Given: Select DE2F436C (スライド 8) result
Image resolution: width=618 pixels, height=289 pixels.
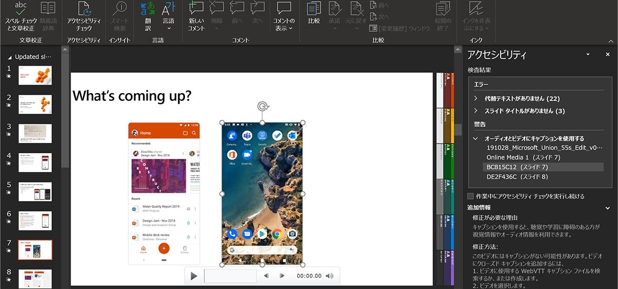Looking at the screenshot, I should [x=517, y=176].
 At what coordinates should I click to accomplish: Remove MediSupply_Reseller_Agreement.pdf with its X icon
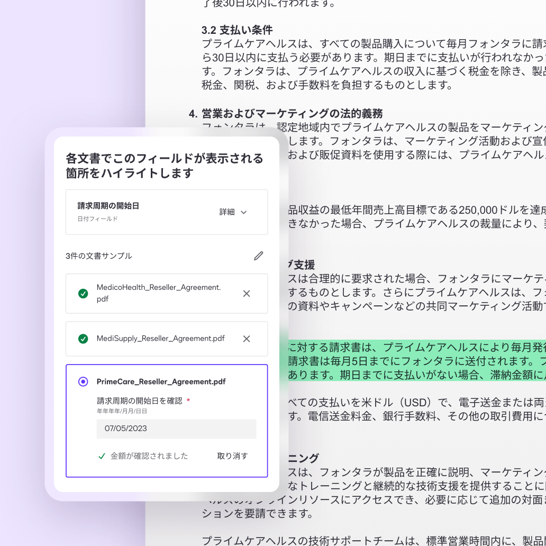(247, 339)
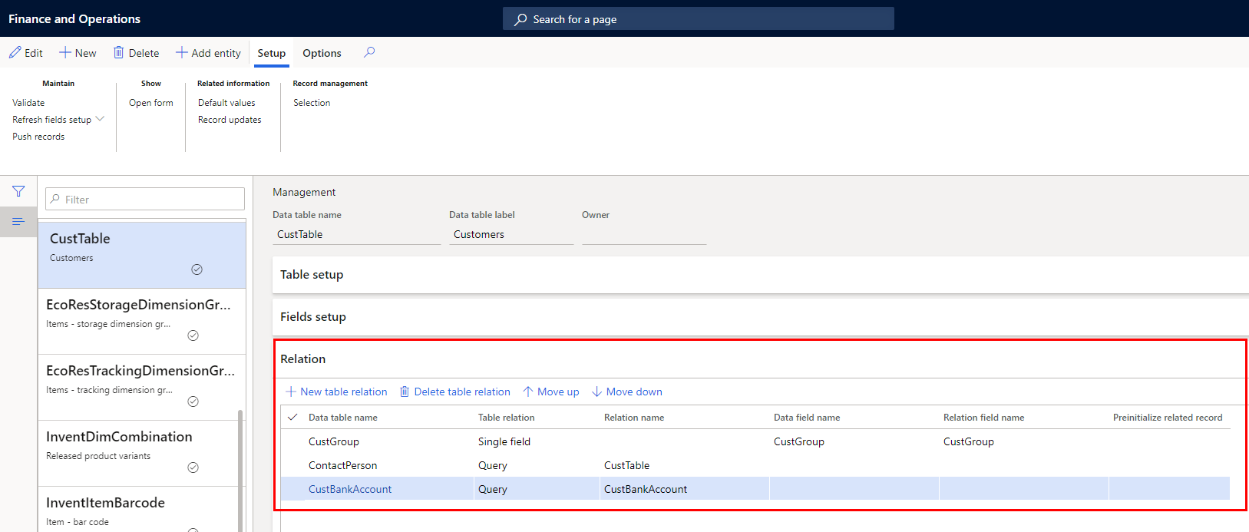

- [WHAT IS NEEDED]:
Return the lines exactly, from the one containing "Image resolution: width=618" through the last line above, including both ends and excluding every picture.

- [TASK OUTPUT]:
Image resolution: width=618 pixels, height=289 pixels.
Looking at the screenshot, I should [x=517, y=176].
 At what coordinates should I click to accomplish: Remove MediSupply_Reseller_Agreement.pdf with its X icon
(247, 339)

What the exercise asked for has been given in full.